**Extracted data:**
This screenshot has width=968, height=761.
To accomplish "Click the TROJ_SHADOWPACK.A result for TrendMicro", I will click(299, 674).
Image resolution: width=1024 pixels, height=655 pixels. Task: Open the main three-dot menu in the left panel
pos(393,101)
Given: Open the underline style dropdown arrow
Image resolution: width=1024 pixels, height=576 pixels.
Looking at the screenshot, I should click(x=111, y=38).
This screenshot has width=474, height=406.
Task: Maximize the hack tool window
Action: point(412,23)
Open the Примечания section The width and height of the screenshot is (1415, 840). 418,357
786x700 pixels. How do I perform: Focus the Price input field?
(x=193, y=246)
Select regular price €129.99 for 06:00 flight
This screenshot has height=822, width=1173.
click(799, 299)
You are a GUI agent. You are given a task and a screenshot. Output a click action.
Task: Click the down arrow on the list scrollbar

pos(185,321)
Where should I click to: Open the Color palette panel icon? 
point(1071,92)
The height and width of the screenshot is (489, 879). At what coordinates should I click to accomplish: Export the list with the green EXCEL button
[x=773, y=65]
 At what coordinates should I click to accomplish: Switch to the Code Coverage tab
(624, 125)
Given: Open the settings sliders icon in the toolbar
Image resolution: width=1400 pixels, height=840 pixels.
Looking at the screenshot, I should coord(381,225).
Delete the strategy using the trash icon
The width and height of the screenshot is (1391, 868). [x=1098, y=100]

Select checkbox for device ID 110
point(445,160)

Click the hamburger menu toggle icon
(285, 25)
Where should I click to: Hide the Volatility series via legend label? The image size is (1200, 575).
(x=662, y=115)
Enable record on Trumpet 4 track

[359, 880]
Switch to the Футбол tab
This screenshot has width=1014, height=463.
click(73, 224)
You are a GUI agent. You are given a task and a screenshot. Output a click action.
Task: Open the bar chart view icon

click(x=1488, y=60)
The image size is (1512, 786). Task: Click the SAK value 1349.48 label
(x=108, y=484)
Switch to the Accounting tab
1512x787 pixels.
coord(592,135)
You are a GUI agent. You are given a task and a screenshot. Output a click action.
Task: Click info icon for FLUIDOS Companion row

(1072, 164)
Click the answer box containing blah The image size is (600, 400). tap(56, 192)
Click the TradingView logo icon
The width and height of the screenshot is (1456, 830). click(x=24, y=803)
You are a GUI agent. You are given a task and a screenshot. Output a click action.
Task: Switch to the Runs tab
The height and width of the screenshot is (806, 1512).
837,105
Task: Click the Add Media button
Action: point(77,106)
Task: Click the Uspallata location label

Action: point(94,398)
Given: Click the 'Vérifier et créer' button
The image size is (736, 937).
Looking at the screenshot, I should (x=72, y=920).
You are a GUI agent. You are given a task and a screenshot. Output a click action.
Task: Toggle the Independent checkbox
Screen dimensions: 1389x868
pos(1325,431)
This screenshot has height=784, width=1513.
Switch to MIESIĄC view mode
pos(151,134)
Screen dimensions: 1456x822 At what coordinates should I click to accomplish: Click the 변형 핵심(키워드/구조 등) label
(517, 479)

**Written request:**
Copy every one of the rows above word for word.

**Full solution:**
This screenshot has width=968, height=761.
To accomplish "Click the TROJ_SHADOWPACK.A result for TrendMicro", I will click(299, 674).
Image resolution: width=1024 pixels, height=655 pixels. Task: Open the main three-dot menu in the left panel
pos(393,101)
Given: Open the underline style dropdown arrow
Image resolution: width=1024 pixels, height=576 pixels.
Looking at the screenshot, I should click(x=111, y=38).
This screenshot has width=474, height=406.
Task: Maximize the hack tool window
Action: point(412,23)
Open the Примечания section The width and height of the screenshot is (1415, 840). 418,357
786x700 pixels. How do I perform: Focus the Price input field?
(x=193, y=246)
Select regular price €129.99 for 06:00 flight
This screenshot has height=822, width=1173.
click(799, 299)
You are a GUI agent. You are given a task and a screenshot. Output a click action.
Task: Click the down arrow on the list scrollbar

pos(185,321)
Where should I click to: Open the Color palette panel icon? 
point(1071,92)
The height and width of the screenshot is (489, 879). At what coordinates should I click to accomplish: Export the list with the green EXCEL button
[x=773, y=65]
 At what coordinates should I click to accomplish: Switch to the Code Coverage tab
(624, 125)
Given: Open the settings sliders icon in the toolbar
Image resolution: width=1400 pixels, height=840 pixels.
Looking at the screenshot, I should coord(381,225).
Delete the strategy using the trash icon
The width and height of the screenshot is (1391, 868). [x=1098, y=100]

Select checkbox for device ID 110
point(445,160)

Click the hamburger menu toggle icon
(285, 25)
Where should I click to: Hide the Volatility series via legend label? The image size is (1200, 575).
(x=662, y=115)
Enable record on Trumpet 4 track

[359, 880]
Switch to the Футбол tab
This screenshot has width=1014, height=463.
click(73, 224)
You are a GUI agent. You are given a task and a screenshot. Output a click action.
Task: Open the bar chart view icon

click(x=1488, y=60)
The image size is (1512, 786). Task: Click the SAK value 1349.48 label
(x=108, y=484)
Switch to the Accounting tab
1512x787 pixels.
coord(592,135)
You are a GUI agent. You are given a task and a screenshot. Output a click action.
Task: Click info icon for FLUIDOS Companion row

(1072, 164)
Click the answer box containing blah The image size is (600, 400). tap(56, 192)
Click the TradingView logo icon
The width and height of the screenshot is (1456, 830). click(x=24, y=803)
You are a GUI agent. You are given a task and a screenshot. Output a click action.
Task: Switch to the Runs tab
The height and width of the screenshot is (806, 1512).
837,105
Task: Click the Add Media button
Action: point(77,106)
Task: Click the Uspallata location label

Action: point(94,398)
Given: Click the 'Vérifier et créer' button
The image size is (736, 937).
Looking at the screenshot, I should (x=72, y=920).
You are a GUI agent. You are given a task and a screenshot. Output a click action.
Task: Toggle the Independent checkbox
Screen dimensions: 1389x868
pos(1325,431)
This screenshot has height=784, width=1513.
Switch to MIESIĄC view mode
pos(151,134)
Screen dimensions: 1456x822 At what coordinates should I click to accomplish: Click the 변형 핵심(키워드/구조 등) label
(517, 479)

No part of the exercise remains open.